Well, why not embed that copyright information right in the file name? That way anyone who downloads the file (with or without permission), by definition has the copyright notification, by definition, because it’s part of the file.

The audience was extremely interested in seeing what Ms. Perkins had to say about the user agreements/terms of service of Twitter, Pinterest and Facebook.

There’s something quite different about seeing those Terms of Service when they’re enlarged on a slide screen and a lawyer is explaining them to you!

Most of us were pretty shocked about one or more of the policies of these popular social media sites.

A fellow artist was very excited when I told her about “No Pin,” a short bit of code you can use to prevent people from pinning your images to Pinterest. Why would you want to do that? Because of their terms of service, which say that they retain rights to your photos, even modified versions of your photos, even after you delete them, basically FOREVER. Forever. That’s a long time. (This is something Ms. Perkins explained to us.)

I know it’s hard to resist the pull of Pinterest, especially since there are reports, anecdotal and otherwise, that Pinterest really results in sales. However, it can also result in other things, like your work being posted without attribution, or with the wrong attribution.

This article: “6 Reasons Why you should use the Pinterest ‘No Pin’ Code” makes a terrific case for a middle way: using the “No Pin” Code, provided by Pinterest, which prevents people from pinning from your site, and at the same time allowing very specific images, that you choose, to be pinned (by adding in a pin button for those). This seems to me like an excellent compromise.

Here’s a link to the No Pin Code: https://help.pinterest.com/entries/21063792-Prevent-pinning-from-your-site

What about blogging? What steps can you take to protect your images online and on your own blog?

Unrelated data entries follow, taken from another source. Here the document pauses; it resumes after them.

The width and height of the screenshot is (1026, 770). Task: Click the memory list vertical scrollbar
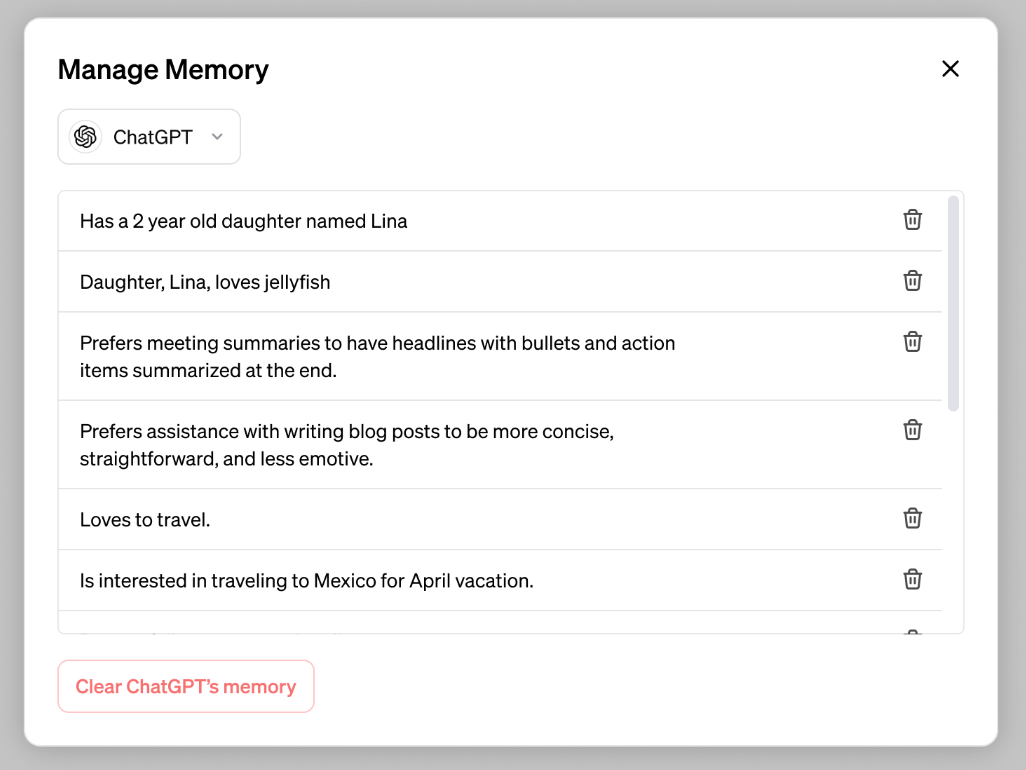click(x=953, y=302)
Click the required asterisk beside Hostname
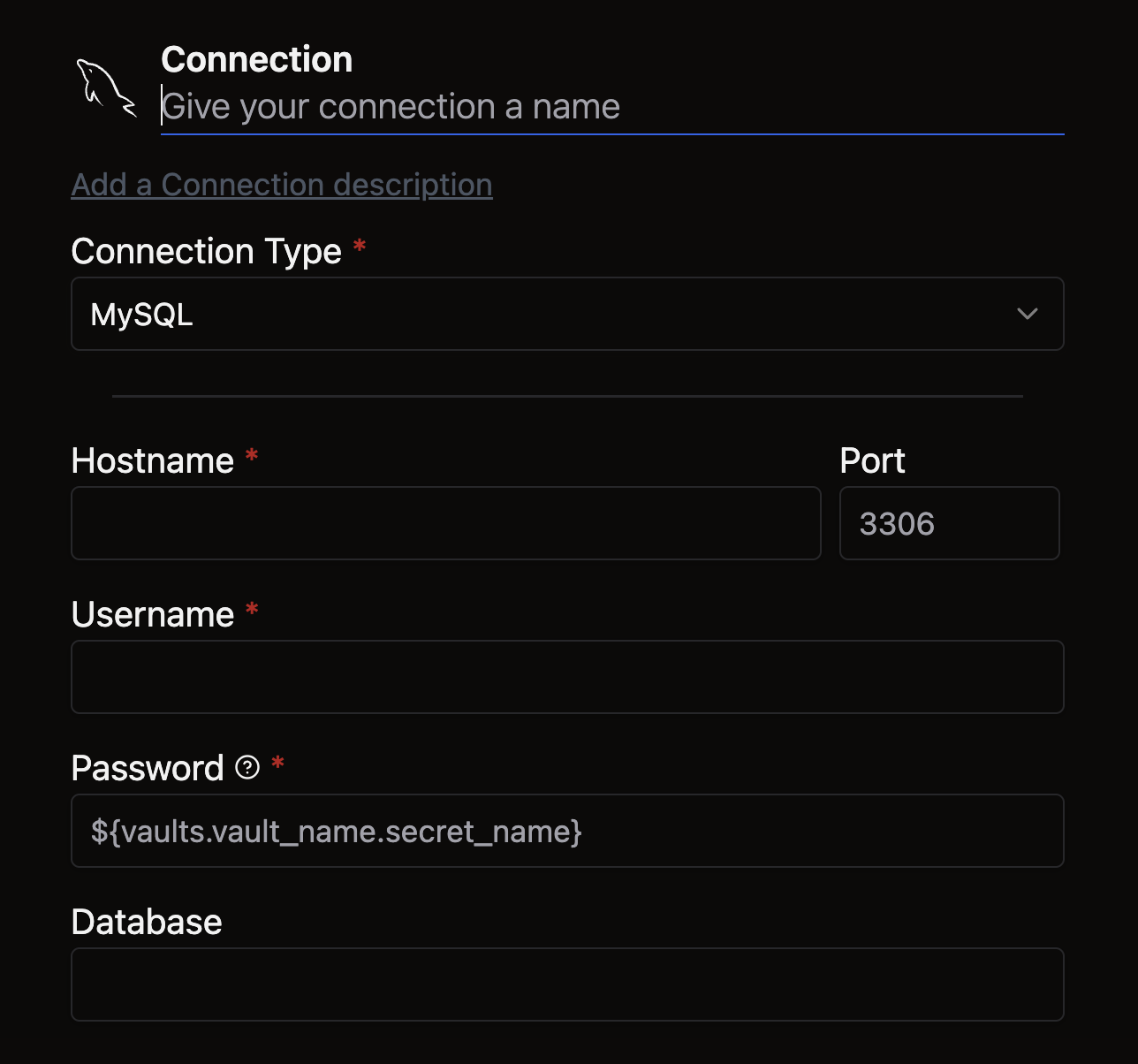Image resolution: width=1138 pixels, height=1064 pixels. click(252, 456)
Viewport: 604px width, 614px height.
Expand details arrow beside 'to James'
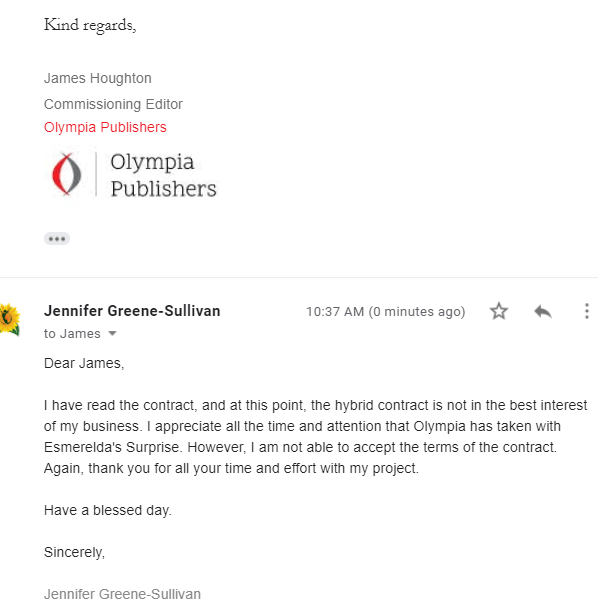click(x=112, y=334)
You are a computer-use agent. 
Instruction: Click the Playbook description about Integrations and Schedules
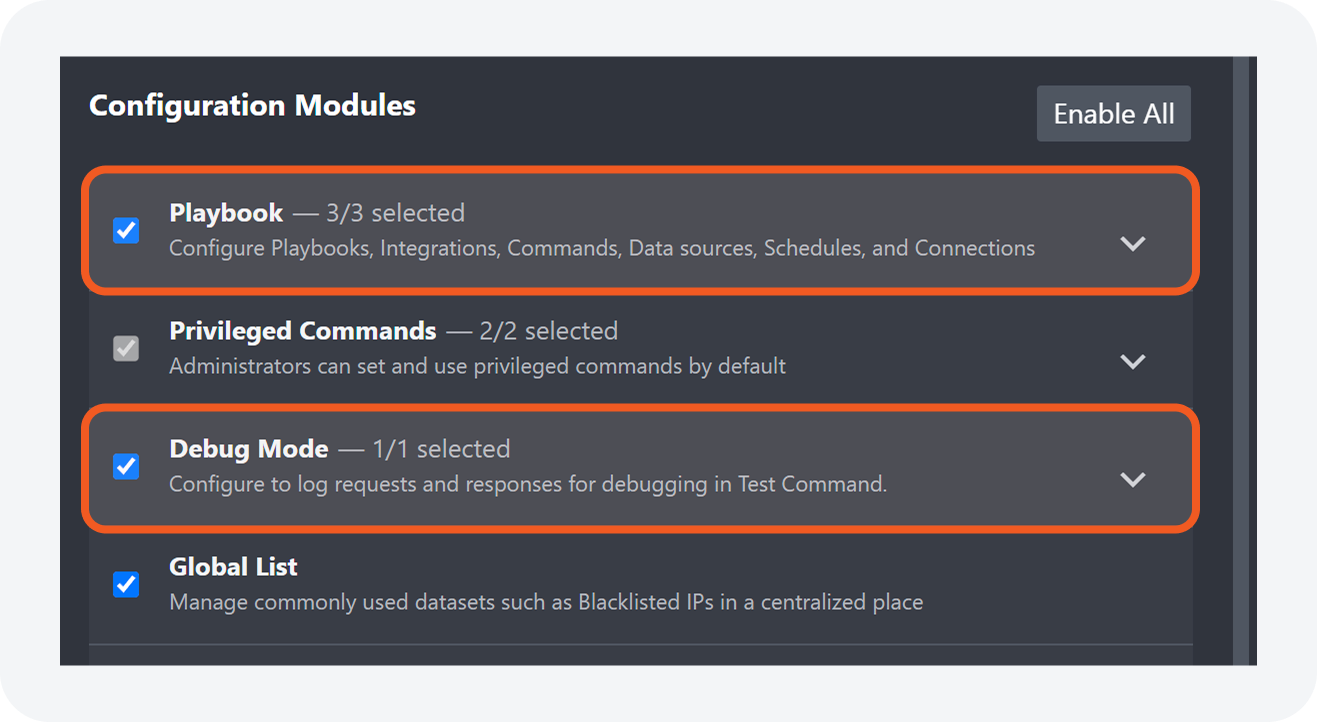pyautogui.click(x=601, y=248)
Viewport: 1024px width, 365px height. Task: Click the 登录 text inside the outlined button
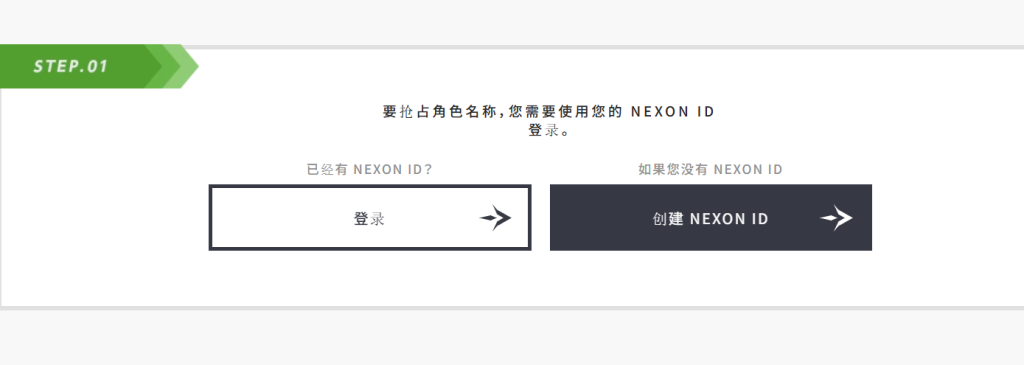coord(369,219)
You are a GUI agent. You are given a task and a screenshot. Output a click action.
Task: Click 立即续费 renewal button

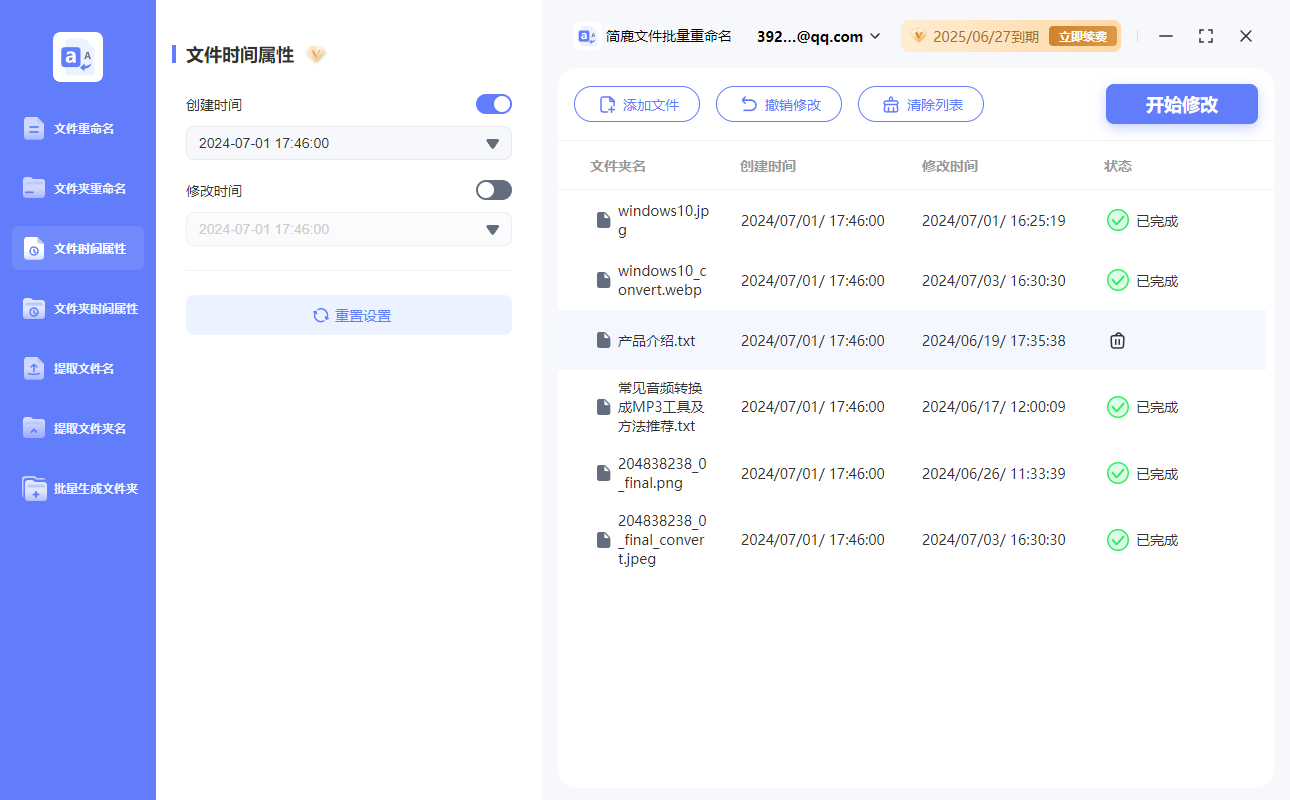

Ms. Perkins explained that you should publish any artworks first on your own blog, and then link from social media back to your blog.

I was thrilled to hear that, since I have for years said that your blog should be the center of your social media universe (I heard that at WordCamp, I apologize that I can’t remember the name of the speaker), and social media your outposts.

Here’s a mind map on that:

Hand drawn mind map by Elaine Luther showing how your blog should be the center of your social media universe.

Hand drawn mind map by Elaine Luther showing how your blog should be the center of your social media universe.

You know who else says you should make your blog your online headquarters and that you shouldn’t create user generated content? Seth Godin, that’s who.

Of course, there’s this constant struggle, isn’t there? Some of us seem to struggle more than others about what to share, when to share and how to share. (A history of this, to put it all in context, can be found in the book, Say Everything, which I reviewed here.) Usually, those of us who struggle more seem to be the non-digital natives.

At the CAC event, the event photographer, Jess Pierotti shared during the Q & A portion, that she knows artists who are posting images of their artwork online less and less, and choosing to share process photos and insights instead.